Phinlodaのいつか読んだ本

実際に読んでみた本の寸評・奇評(笑)

恋は雨上がりのように (2)~(10)

今日も「恋は雨上がりのように」ですが、ストーリーを紹介してもアレなので、印象に残ったセリフをいくつか紹介してみます。

まずは店長のセリフから。

国語は算数と違って
答えがないって
よく言われるけど、
それは問題が悪いんだよ。
正しい問題は、
ちゃんと論理的に
ひとつの答えを
導き出せるように
作られているからね。
(第21話)

ファミレスの控室であきらに国語の勉強を教えるシーンです。このマンガ、全般的に芥川龍之介の「羅生門」が引用されています。特に国語の補習では羅生門がズバリ題材になっていて、このシーンも羅生門に関する問題が話題になっています。

普段、読書をしない
橘さんが図書館へ
来たっていうことは、

どこかで橘さんを
呼んでいる本が
あるのかもしれない

それはきっと
今の橘さんに
必要な本だよ
(第22話)

図書館で偶然出会ったあきらに対するセリフです。あきらは店長の好きな本を知りたくてどの本がいいか訊ねたのですが、店長はそれに気付かずに自分で選ぶのがいい的なことを言ってしまいます。ちなみに私が図書館で本を借りるときは、割と適当に手に当たったのを選んでいます。

子供は経験が
少ない分、
インプットできる
スペースがたくさん
あるんだよ。
大人になると
データも増えて、

インプットも
アウトプットも
ひと苦労。
(第59話)

大人になると記憶力が低下するといいますが、最近の研究ではあまり低下しないという説の方が有力のようですね。

次は、橘あきらのセリフから。

本当に好きな人がいるのに
あきらめて別の人のところへ
行くなんて…

あたしは
考えられない。

それに、それって
相手にも悪いと思うし…
(第34話)

学園祭のときに、バイト仲間のユイちゃんがアキラに他の人はどうかということを暗に仄めかした後、このセリフになります。猪突猛進タイプであるのがよく分かるセリフです。相手にも悪いというところに性格が出ています。

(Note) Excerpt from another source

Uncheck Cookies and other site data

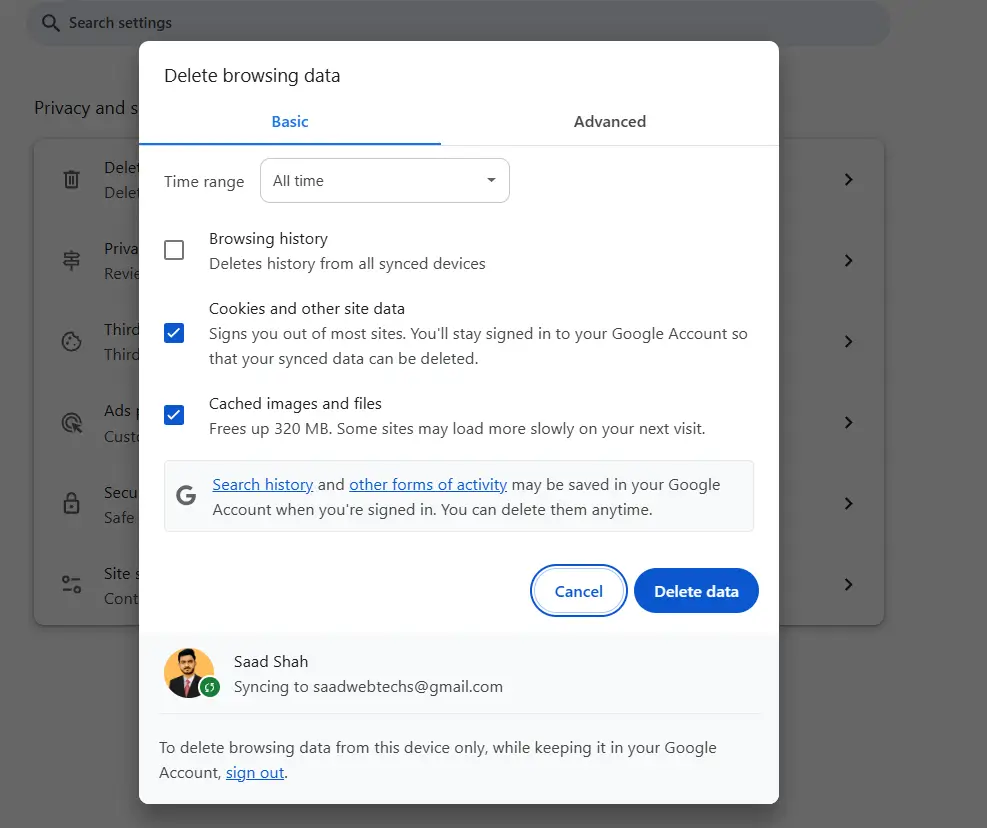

セリフじゃないですが、第28話では、あきらが迎え火をまたぐシーンが出てきます。私の地域ではこのように火をまたぐ風習はなかったのですが、妙に懐かしい感じがしました。もう一つ。

店長はいつも、
雨の日の私を
助けてくれるんですね。
(第41話)

タイトルからしてそうなのですが、あきらの困った時は大抵雨の日が絡んできます。

次は、あきらの親友、喜屋武はるか。

結婚、
されてるん
ですか?
(第47話)

はるかが靴を買いに行ったときに、たまたま店長と出くわすシーンです。はるかは店長を一度遠くから見ただけなので、顔以外は殆ど何も知りません。で、こういう質問になります。知らない女子高生にいきなりこんな質問をされたら驚くのは必定、このシーンは面白かったです。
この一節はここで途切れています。